Recently, a patient using a wheelchair was shopping, when a 50-something, pot-bellied stranger appeared.
“What’s wrong with you?’ the man asked, without introduction.
“Nothing,” the patient replied.
“Why are you in the wheelchair?” the stranger persisted.
“That is so inappropriate and none of your business,” my patient concluded, turning away.
“I just wanted to help,” the stranger said, incongruously, and walked away.
The media can be even worse than the man on the street. TV reporters doing a story on PPS go for the tear ducts by asking our patients for pictures “before they were stricken with polio” to compare with new images of poor, decrepit “wheelchair-bound polio victims.”
Newspapers and magazines do the same thing, reporting individuals’ disabilities in tabloid fashion. A story about lack of access to medical care described a woman as a “victim of a crippling stroke, confined to a wheelchair,” when a simple “A woman who can’t get into her doctor’s office because there is no ADA-required wheelchair ramp” is what readers needed to know.
These types of interactions and depictions—even patients’ friends and family asking, “What’s wrong?” out of concern—are the main reasons polio survivors refuse necessary assistive devices. But, if survivors overuse their poliovirus-damaged neurons, they will continue to have PPS symptoms and lose more function.
And how did this business of “look at the poor cripples” begin? With March of Dimes posters showing children hobbled by polio, braced and looking pathetic, with captions like “I could be your child!” meaning, “Don’t let your child become a pitiful, useless cripple like me! Give money to find a vaccine.” Depicting disability in these ways diminishes those with disabilities, dividing “the crippled” from “the normal.”
So, regardless of who’s asking, curiosity about your disability does not trump your right to privacy. If someone asks, “What’s wrong?” or “What happened?” your response is totally up to you. You can ignore them and say nothing at all. You also have every right to say, “That is not an appropriate question to ask.”

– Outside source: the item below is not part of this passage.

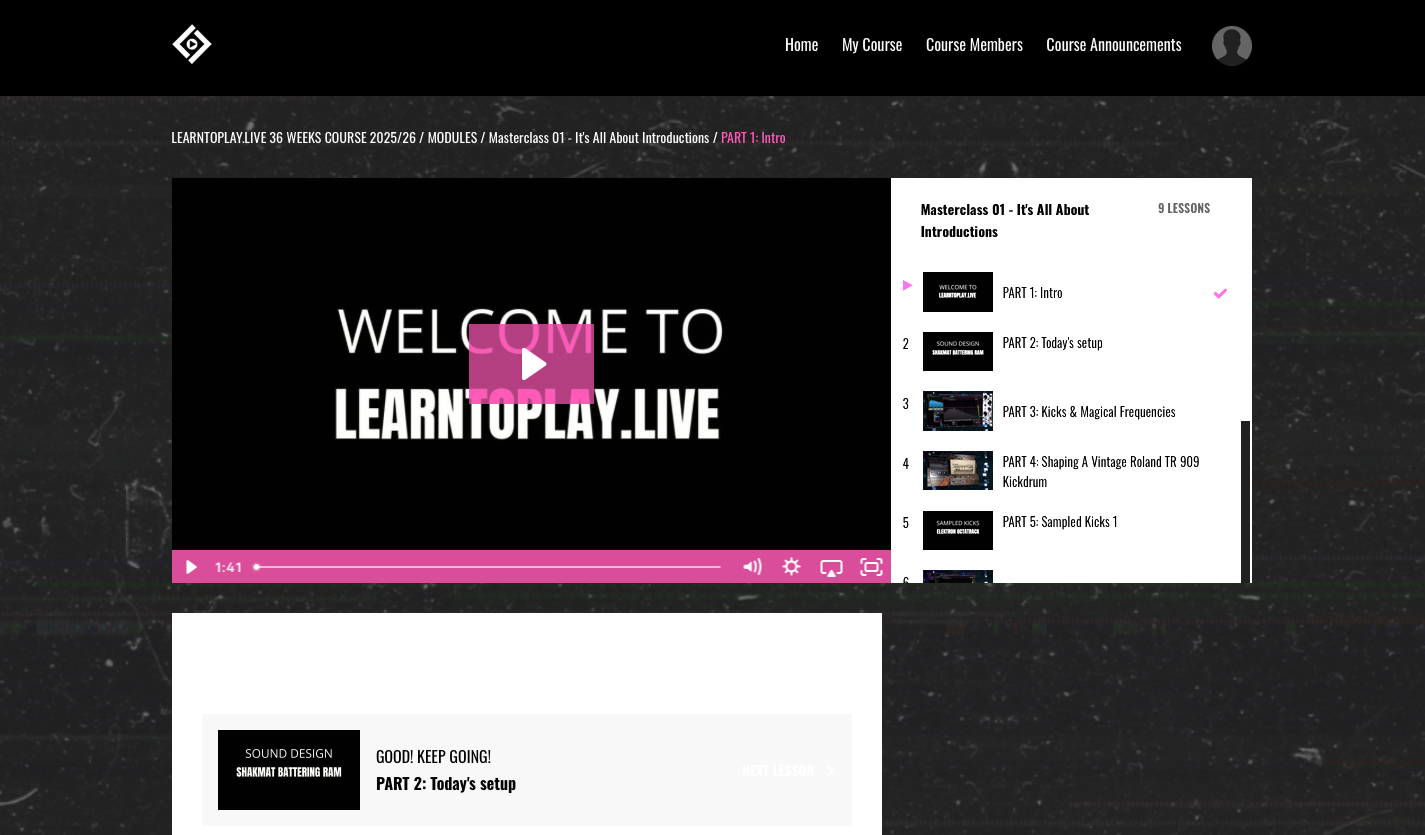Switch to Course Announcements
1425x835 pixels.
1113,44
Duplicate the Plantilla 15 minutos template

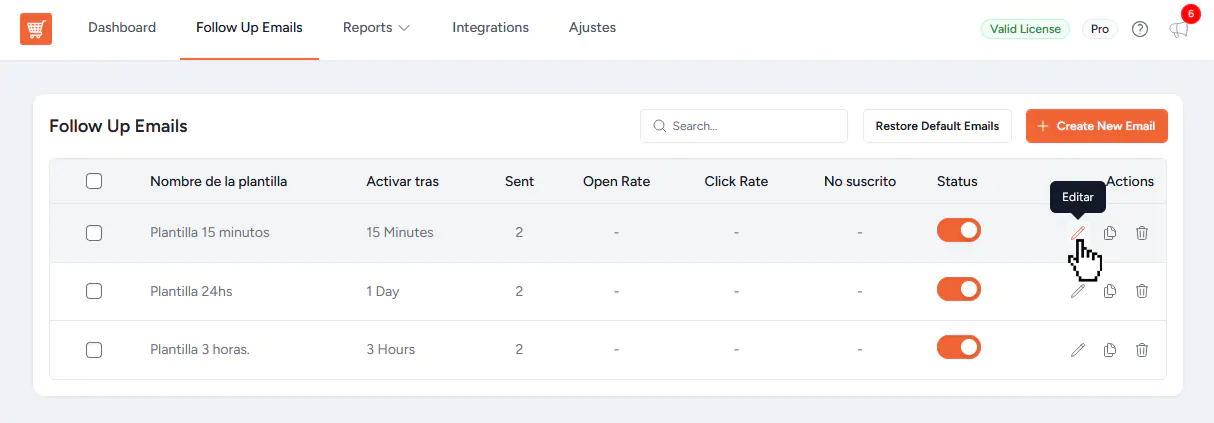(x=1109, y=233)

For situations where you do want to respond, it’s helpful to have some ready-made answers. If a good friend asks about your new assistive devices, you can give an explanation about polio and PPS, and even give them The Post-Polio Letter at PostPolioInfo.com. If an acquaintance asks about new equipment you can respond with a brief, “I had polio and my legs are getting weaker.” If a well-meaning stranger asks and you feel like responding, there’s always the less revealing, “I have a bad knee/hip/ankle.” If you’re feeling frisky, you can even say “It’s an old war wound…football injury…skiing accident,” which can quickly end the inquisition.
Another concern of polio survivors is that people will think it strange if they use a wheelchair and can stand up. Granted, it is expected that wheelchair users should not be able to stand. But drivers get out of their cars when they arrive at their destinations. Why shouldn’t wheelchair users get out of their chairs? If you’re a walker who needs to roll long distances and someone stares or comments when they see you stand, you can always do what one polio survivor did: Look down at the wheelchair, look up to heaven and shout, “It’s a miracle!” get back in your chair and drive off.
It’s your body. You can do—and say—whatever you want.